The input ->
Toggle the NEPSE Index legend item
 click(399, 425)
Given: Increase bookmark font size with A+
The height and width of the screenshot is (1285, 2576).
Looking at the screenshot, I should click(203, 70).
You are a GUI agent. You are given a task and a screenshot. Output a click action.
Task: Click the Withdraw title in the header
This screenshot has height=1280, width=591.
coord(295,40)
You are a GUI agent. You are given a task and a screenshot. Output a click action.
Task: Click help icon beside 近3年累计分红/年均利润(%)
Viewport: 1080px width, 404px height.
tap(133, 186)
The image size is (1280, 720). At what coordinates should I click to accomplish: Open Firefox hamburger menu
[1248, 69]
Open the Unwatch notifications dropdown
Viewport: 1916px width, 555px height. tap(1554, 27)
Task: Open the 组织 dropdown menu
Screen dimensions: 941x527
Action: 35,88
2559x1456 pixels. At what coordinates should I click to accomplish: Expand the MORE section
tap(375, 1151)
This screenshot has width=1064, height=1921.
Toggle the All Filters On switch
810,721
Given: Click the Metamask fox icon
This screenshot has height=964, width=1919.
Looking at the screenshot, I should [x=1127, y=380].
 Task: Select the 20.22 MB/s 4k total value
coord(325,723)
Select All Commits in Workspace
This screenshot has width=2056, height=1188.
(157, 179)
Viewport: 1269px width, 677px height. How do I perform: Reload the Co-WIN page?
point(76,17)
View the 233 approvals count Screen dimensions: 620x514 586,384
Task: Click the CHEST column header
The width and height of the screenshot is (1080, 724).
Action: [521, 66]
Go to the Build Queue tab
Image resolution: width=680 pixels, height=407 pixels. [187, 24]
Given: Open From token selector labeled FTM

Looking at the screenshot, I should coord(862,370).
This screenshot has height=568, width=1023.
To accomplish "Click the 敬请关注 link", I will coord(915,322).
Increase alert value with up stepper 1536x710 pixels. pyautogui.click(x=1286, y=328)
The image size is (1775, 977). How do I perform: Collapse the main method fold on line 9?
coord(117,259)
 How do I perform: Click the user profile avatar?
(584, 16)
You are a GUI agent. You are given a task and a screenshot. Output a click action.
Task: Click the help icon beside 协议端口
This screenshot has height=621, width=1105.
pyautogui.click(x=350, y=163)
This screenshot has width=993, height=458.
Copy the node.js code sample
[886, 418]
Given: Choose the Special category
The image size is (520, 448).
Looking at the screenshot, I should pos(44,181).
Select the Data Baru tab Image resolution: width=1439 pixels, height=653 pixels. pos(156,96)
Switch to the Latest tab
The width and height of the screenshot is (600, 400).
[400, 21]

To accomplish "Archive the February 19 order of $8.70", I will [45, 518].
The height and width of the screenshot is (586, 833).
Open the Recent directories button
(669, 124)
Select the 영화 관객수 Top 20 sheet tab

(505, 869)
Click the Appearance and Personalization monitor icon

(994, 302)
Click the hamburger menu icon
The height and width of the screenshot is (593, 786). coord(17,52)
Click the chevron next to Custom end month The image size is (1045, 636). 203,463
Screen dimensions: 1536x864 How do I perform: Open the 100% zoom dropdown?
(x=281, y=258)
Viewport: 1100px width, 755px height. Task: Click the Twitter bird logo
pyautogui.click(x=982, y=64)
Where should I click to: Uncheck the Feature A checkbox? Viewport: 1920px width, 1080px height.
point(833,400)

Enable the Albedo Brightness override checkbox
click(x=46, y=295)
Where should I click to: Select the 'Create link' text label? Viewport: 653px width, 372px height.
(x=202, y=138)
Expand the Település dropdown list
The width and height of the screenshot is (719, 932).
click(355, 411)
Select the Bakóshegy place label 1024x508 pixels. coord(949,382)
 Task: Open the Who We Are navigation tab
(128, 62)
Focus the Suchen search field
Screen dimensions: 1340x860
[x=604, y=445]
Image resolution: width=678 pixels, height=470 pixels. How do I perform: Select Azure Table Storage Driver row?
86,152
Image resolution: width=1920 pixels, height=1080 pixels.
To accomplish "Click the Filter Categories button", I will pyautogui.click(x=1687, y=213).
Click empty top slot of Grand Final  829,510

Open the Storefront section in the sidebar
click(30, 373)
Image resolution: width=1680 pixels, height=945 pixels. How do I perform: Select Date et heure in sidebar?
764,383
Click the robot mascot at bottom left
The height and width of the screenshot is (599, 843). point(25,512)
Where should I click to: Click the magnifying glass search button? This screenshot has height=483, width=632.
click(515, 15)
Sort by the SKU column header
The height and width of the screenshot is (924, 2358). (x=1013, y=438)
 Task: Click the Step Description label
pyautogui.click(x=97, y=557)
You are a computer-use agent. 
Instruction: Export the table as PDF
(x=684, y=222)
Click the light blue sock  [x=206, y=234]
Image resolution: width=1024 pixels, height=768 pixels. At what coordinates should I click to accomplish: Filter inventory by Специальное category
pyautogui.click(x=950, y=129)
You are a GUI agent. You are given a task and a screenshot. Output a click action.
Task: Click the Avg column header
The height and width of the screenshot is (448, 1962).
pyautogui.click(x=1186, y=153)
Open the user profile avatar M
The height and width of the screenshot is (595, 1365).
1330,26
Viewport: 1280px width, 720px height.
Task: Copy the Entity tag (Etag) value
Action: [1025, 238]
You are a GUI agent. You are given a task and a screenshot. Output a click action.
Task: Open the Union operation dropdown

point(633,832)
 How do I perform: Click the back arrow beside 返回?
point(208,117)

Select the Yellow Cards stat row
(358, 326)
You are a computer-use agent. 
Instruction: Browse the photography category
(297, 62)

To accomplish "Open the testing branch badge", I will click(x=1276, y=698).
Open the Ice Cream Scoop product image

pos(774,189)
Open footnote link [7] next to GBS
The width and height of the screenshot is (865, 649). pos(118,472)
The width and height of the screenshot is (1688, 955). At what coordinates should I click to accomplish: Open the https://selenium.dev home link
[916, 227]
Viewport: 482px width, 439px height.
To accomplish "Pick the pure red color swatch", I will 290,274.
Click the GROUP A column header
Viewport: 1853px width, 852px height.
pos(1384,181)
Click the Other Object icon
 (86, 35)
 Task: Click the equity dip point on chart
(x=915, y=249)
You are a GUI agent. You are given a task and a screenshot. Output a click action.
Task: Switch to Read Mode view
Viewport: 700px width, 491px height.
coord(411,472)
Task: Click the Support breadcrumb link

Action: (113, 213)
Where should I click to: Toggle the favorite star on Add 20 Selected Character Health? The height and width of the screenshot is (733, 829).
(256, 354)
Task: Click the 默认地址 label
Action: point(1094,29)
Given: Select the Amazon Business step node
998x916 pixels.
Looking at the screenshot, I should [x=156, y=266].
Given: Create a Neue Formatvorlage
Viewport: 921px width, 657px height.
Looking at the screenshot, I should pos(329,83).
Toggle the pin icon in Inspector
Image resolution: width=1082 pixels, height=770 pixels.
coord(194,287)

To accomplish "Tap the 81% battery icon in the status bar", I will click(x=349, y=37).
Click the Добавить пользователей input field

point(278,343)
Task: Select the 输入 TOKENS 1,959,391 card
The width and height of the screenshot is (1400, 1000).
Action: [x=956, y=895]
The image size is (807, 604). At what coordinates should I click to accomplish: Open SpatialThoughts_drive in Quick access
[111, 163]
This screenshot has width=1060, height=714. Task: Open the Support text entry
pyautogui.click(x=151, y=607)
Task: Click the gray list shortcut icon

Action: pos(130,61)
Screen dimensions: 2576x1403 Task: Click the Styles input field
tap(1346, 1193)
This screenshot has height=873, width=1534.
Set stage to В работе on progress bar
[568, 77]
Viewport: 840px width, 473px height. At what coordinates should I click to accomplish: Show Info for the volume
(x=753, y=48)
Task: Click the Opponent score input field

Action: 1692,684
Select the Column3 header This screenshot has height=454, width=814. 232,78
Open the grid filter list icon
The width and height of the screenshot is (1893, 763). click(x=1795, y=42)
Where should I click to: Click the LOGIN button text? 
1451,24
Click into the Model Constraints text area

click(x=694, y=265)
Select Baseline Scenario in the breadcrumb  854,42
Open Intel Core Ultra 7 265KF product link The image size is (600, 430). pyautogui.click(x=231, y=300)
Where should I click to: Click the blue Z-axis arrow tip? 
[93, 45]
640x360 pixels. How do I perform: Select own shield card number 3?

Task prompt ->
Please rewrite the material between the lines holding "The image size is (1280, 720)." and "Looking at the screenshot, I should [x=1127, y=380].", inclusive, with "dropdown" changed to "drop-down" and nothing else altered.

Response to this task ->
The image size is (1280, 720). At what coordinates should I click to accomplish: Open Firefox hamburger menu
[1248, 69]
Open the Unwatch notifications drop-down
Viewport: 1916px width, 555px height. tap(1554, 27)
Task: Open the 组织 drop-down menu
Screen dimensions: 941x527
Action: 35,88
2559x1456 pixels. At what coordinates should I click to accomplish: Expand the MORE section
tap(375, 1151)
This screenshot has width=1064, height=1921.
Toggle the All Filters On switch
810,721
Given: Click the Metamask fox icon
This screenshot has height=964, width=1919.
Looking at the screenshot, I should [x=1127, y=380].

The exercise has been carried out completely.